The Children's Hospital system has cared for about 2,000 kids for COVID and its complications since the pandemic started, and that's included multiple children who have been flown from Colorado Springs to the system's cardiac intensive care unit because of conditions they developed as a result of their COVID-19 infections, he said. Those cases have included children with long-term complications from the virus, such as chronic fatigue. About 4% of children experience symptoms from COVID-19 for four weeks, and 1.8% have symptoms for eight weeks or longer, he said via email.
"While kids have been resilient to this, it has been challenging from a care perspective," DiStefano said.
In El Paso County, three COVID-19 patients between the ages of 10 to 19 have died from the virus, public health data show.
Children's Hospital participated in the clinical trial for the Pfizer vaccine for children, enrolling 252 participants, or about 10% of all children in the global study. The vaccine was shown to be safe and almost 91% effective in preventing infection in those 5 to 11, DiStefano said.
Colorado Springs City Councilman Dave Donelson raised several questions about the risk of the vaccine, including whether it can cause inflammation of the heart wall.
The vaccine trials showed zero cases of heart inflammation in kids ages 5 to 11 years old, DiStefano said in an email. Teenagers have experienced a few cases of inflammation, but most were mild and they recovered in one to two days.
He was not aware of any children who needed hospital care after getting the COVID-19 vaccine in Colorado Springs, he said. Children's Hospital has treated a few children ages 12 to 15 with heart inflammation following their vaccine, but all the cases have been mild and the patients returned home, he said.
He also plans to vaccinate his own 10-year-old daughter after she recovers from COVID, he said.
El Paso County started rolling out COVID-19 vaccines for those 5 to 11 last weekend and reached 1,819 kids through the end of the day Nov. 8, said Michelle Beyrle, spokeswoman for county public health.
"We have seen strong interest in pediatric vaccines in El Paso County so far, with clinics filling up very quickly.

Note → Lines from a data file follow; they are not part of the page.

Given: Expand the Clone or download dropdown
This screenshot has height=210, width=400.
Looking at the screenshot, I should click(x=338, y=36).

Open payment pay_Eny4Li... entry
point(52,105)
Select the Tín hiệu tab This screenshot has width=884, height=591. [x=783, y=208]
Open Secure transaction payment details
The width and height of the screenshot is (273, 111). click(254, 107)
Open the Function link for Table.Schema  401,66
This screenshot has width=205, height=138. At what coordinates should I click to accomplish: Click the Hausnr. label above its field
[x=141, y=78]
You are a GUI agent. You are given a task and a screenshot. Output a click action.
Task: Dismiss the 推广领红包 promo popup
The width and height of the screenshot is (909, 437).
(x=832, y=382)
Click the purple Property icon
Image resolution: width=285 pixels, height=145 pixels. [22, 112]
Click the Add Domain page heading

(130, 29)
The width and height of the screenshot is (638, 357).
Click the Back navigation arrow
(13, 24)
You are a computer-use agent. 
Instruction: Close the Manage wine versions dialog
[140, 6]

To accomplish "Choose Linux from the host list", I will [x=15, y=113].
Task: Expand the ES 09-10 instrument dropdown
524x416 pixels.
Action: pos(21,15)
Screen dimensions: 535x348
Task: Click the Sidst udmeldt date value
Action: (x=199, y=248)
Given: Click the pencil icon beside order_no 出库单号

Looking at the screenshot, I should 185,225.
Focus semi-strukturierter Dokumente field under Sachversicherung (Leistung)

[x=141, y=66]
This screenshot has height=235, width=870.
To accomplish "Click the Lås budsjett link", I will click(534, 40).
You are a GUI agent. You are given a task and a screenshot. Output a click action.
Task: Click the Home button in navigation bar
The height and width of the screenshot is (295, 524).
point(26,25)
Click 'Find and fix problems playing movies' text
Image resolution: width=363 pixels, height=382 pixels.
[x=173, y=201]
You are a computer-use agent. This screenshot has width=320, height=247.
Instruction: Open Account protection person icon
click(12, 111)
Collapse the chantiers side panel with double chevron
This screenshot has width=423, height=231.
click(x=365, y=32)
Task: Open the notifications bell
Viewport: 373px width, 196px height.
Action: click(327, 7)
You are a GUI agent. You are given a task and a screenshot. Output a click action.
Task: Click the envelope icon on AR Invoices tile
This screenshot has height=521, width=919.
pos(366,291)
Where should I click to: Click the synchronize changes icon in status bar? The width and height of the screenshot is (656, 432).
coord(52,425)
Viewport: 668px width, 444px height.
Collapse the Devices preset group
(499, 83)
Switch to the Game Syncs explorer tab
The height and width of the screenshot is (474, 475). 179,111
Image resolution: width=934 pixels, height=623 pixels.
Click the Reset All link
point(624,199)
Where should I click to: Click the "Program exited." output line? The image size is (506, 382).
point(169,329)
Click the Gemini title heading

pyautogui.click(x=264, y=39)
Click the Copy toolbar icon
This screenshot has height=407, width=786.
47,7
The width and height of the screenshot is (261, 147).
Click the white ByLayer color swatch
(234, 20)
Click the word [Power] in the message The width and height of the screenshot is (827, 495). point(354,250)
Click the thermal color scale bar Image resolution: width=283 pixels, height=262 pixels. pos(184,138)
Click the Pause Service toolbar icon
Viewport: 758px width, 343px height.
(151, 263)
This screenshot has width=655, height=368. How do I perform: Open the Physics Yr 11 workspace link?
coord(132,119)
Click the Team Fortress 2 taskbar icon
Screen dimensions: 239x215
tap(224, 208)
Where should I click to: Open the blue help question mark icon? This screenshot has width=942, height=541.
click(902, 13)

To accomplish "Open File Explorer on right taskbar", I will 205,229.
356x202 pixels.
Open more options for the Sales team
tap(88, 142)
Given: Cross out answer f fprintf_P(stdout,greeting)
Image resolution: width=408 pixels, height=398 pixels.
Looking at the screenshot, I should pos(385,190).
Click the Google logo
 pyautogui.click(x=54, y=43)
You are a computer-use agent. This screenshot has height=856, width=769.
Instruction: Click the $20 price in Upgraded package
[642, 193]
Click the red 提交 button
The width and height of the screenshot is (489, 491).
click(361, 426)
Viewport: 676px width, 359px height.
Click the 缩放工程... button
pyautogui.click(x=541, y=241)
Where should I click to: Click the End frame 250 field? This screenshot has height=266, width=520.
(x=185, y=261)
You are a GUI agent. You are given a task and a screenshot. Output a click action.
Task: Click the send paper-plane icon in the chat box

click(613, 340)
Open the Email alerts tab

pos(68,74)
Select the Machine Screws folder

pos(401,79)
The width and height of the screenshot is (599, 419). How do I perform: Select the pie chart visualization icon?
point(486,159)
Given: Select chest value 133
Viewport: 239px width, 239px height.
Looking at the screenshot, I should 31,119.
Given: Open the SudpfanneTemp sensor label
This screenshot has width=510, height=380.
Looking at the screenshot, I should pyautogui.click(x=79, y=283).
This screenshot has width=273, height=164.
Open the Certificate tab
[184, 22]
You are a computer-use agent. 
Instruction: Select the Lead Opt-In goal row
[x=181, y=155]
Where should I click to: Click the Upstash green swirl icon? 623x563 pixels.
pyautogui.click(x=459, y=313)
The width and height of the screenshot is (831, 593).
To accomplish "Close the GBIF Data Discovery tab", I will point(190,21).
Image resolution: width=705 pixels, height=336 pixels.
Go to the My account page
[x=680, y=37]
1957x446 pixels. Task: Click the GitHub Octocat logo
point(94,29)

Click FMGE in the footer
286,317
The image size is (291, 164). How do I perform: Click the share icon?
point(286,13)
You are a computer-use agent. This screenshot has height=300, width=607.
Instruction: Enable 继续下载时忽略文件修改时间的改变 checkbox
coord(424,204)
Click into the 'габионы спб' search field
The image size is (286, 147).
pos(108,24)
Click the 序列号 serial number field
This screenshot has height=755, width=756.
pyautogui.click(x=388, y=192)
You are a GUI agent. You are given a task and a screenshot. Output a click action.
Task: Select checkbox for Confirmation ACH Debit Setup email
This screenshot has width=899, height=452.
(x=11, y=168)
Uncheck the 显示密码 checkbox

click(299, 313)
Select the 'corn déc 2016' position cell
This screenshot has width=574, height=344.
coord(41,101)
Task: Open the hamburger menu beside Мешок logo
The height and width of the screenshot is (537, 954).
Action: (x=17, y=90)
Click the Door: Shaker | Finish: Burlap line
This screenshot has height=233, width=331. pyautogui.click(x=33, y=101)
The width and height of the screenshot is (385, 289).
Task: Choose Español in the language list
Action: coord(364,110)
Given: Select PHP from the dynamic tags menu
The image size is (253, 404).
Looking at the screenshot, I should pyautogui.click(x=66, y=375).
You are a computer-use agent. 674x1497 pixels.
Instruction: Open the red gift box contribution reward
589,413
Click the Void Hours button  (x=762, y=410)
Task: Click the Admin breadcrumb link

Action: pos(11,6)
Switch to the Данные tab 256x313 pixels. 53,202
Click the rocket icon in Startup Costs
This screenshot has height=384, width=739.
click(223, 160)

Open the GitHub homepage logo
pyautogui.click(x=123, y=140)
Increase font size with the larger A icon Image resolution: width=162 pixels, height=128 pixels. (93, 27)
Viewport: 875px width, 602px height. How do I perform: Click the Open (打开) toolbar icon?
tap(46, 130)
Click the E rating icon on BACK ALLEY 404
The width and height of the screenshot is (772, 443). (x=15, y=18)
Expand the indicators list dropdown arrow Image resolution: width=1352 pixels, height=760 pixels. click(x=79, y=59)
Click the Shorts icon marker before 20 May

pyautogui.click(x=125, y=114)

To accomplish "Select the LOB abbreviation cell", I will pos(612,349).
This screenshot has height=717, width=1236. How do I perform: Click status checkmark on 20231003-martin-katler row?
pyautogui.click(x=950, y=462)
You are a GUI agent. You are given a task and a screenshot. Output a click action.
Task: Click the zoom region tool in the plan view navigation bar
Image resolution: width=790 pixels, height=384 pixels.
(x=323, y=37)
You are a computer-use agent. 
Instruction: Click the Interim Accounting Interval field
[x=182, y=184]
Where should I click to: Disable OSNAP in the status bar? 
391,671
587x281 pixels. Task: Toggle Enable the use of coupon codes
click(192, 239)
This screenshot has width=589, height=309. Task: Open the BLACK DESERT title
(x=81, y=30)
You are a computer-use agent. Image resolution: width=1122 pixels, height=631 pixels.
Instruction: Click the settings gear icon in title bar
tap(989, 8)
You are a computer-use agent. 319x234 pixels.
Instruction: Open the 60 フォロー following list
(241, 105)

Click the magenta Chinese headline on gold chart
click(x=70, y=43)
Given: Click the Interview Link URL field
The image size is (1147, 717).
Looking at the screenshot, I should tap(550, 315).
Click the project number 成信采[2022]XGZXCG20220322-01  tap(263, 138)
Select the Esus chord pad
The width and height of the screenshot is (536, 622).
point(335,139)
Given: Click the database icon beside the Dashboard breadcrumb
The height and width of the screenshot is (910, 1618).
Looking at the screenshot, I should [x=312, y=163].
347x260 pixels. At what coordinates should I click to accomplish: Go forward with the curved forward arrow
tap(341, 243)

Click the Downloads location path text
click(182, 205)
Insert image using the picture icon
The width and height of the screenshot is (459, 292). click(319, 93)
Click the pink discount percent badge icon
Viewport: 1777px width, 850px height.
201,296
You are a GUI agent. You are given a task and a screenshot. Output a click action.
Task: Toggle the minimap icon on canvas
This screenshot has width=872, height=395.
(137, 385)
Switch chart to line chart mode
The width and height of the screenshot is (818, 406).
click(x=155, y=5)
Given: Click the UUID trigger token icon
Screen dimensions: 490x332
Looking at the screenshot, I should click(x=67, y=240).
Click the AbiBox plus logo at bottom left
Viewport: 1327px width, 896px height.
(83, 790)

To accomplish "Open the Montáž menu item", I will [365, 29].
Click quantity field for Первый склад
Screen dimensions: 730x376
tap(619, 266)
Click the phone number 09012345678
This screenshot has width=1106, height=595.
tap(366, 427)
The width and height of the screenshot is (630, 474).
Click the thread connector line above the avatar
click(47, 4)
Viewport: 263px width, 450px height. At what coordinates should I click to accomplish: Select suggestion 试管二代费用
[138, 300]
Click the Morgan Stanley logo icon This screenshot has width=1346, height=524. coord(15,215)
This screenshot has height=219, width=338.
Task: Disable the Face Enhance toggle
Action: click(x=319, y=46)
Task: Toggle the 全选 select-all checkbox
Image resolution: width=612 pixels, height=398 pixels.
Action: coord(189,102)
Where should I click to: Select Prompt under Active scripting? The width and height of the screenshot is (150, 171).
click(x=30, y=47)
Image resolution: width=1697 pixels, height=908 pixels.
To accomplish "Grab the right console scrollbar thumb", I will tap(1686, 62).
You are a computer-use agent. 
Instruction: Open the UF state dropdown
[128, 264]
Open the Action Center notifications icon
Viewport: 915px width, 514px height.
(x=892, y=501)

Many parents have expressed relief in having the opportunity to vaccinate their children," she said.
Across the county, children 5 to 11 are also experiencing the greatest number of new cases each day on average as compared other age groups, she said.
Immunizing children protects elder family members and those around them that may have weakened immune systems from conditions, such as cancer, DiStefano said.
It can also give kids more opportunities to socialize, which helps ensure normal development, and physical and mental health, he said.
Numerous pediatric COVID-19 vaccine clinics are available; a full listing is available at elpasocountyhealth.org/how-can-i-get-a-vaccine.